Georgian tradition of cheese making counts more than 80 centuries. This is evidenced by the pottery for the cheese manufacturing, found in archaeological excavations, which are stored in the Mtskheta Museum.
Georgia is in the top ten of "cheese" countries and makes about 250 kinds of this product, but only 14 varieties of Georgian cheese are registered officially. There are 80 thousand tons of cheese produced in the country annually, and 80% from all are popular cheese sulguni and Imeretian. These particular kinds are often used in Georgian dishes, including khachapuri.
Modern Georgian cheese industry continues developing. The unique recipes of old and rare cheeses were restored, and new kinds are created and the range of this everyone's favorite dairy product expands.
Here are some of the varieties of Georgian cheese:
Location: Samegrelo-Zemo Svaneti
The famous cheese Sulguni is a pickled, young elastic cheese with a layered structure, made from cow or buffalo milk. It is prepared by mixing young Imeretian cheese in the whey. This cheese has also a smoked variety.
It goes perfectly with red wine. You can also fry pieces of Sulguni, which were previously rolled in flour. Sulguni occupies the 10th place out of 12 on the world's cheese map. The word "Sulguni" consists of two words - "Suli" and "Guli", which is translated from Georgian as heart and soul.

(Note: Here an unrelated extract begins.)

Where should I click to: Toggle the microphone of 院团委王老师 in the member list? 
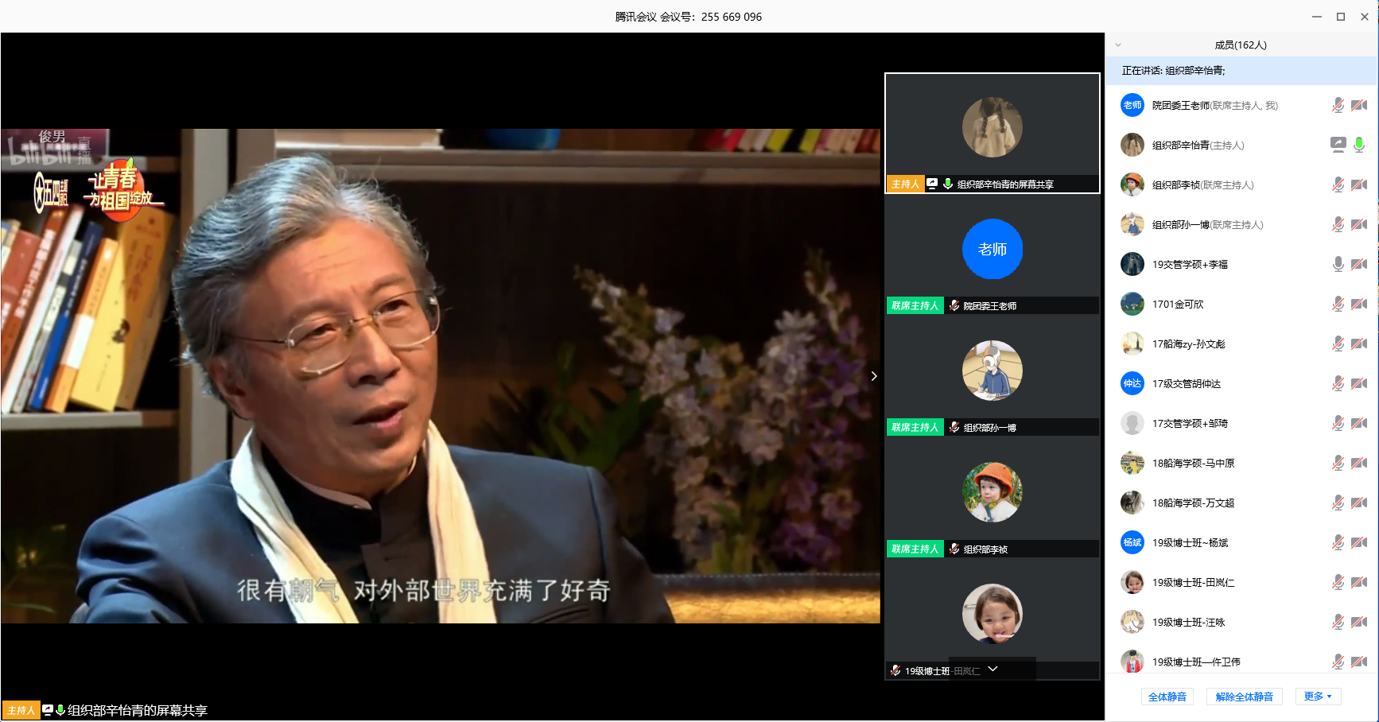[1338, 105]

GUDA (With holes and yellowish heart)
Location: the mountainous regions, Tusheti
Guda is the sheep milk cheese, prepared almost by the same technology as Imeretian. Further, it is stored during 20 days in a sheep's skin, which is sometimes buried in the ground, after which the cheese obtains specific flavor. It goes perfectly with white wine. You can also eat Guda with bread and fresh tarragon.
IMERETIAN (With or without holes, "Chkinti kveli" or "Imeruli")
Location: Western Georgia, Imereti
A young lightly salted cow milk cheese is prepared from fresh, not boiled milk, which preserves its wholesome features. It refers to "not processed" type of cheese.
Hint: goes well with red and pink wine, as well as with fresh vegetables.
DAMBALKHACHO (Blue cheese)
Location: the mountainous regions, Pshavi and Mtiuleti
The most expensive type of Georgian cheese. It differs from the European cheese "Camembert" by the presence of penicillin and the method of natural molding.
The balls of curd cheese are dried and lightly smoked. Then they are put in a clay pot, where they are covered with a dark crisp mould.
It goes well with fruit vodka and red wine. You can melt this cheese with butter and dip pieces of bread in prepared gravy.
The oldest type of cheese made from sheep's milk with a unique and complex manufacturing technology. The recipe of Tenili passed from mouth to mouth and preserved only in distant villages of Georgia. Its basis is the curd for Chechili. Traditionally, Tenili is prepared for the winter.
"Dvrita" or "kveti" starters, made from parts of brined and dried calf's stomach, are used for the milk clotting. During the cooking process, the cheese is stuffed and pressed into a clay pot - "Tenili" (from Georgian 'stuffed, pressed') for ripening, where cheese matures for about 2 months.
Tenili is listed in the list of intangible cultural heritage of UNESCO. Usually the pot with Tenili was opened only on great holidays, as its presence at the feast was considered a luxury, demonstrating the material prosperity of the family.